Exercise directions:
Run through the data and copy out every line that mentions the word "width".

Extracted information:

=== Begin Enclosure ===

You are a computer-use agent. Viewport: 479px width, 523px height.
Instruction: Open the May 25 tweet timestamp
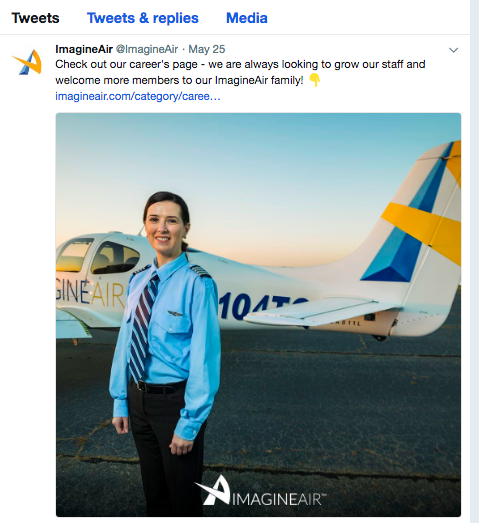[207, 49]
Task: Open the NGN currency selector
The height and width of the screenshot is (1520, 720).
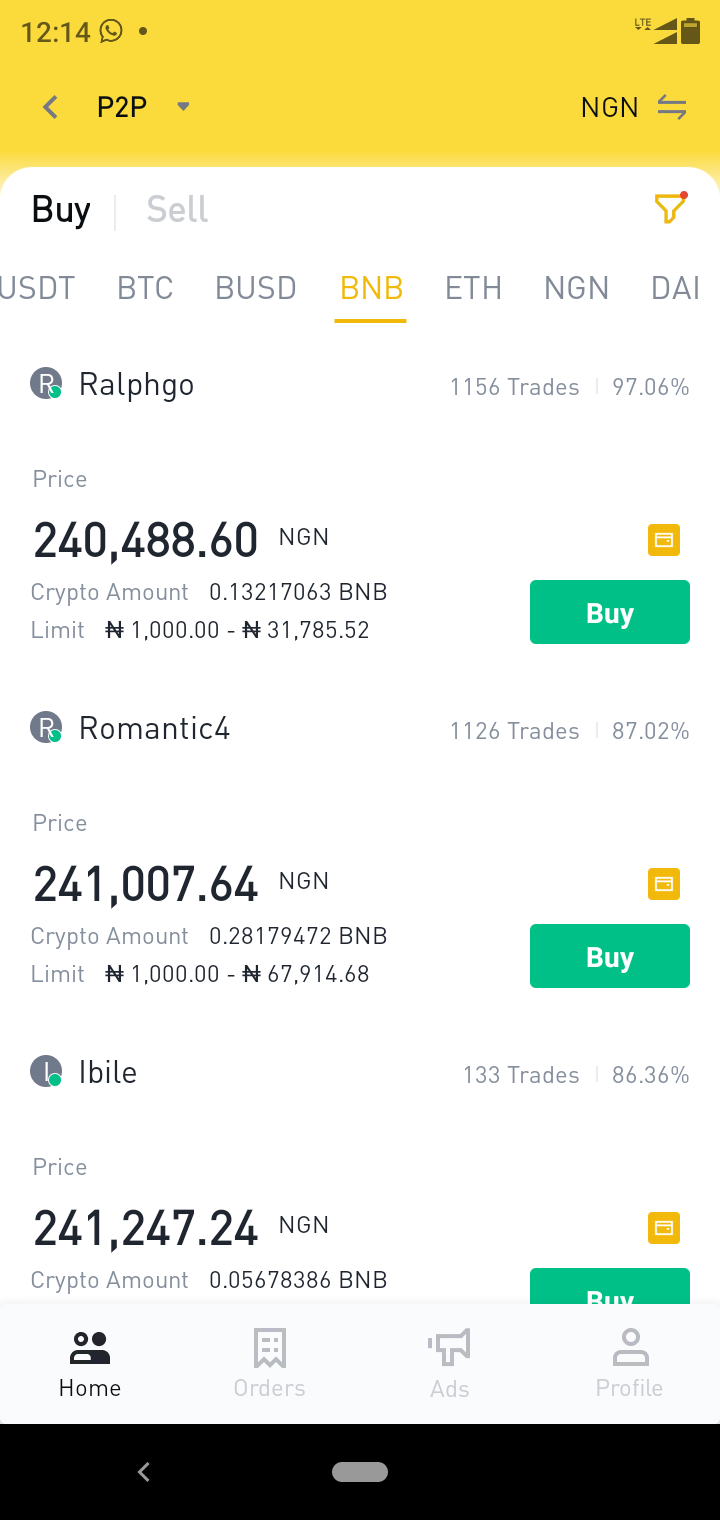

=== End Enclosure ===

Result:
You are a computer-use agent. Viewport: 479px width, 523px height.
The height and width of the screenshot is (1520, 720).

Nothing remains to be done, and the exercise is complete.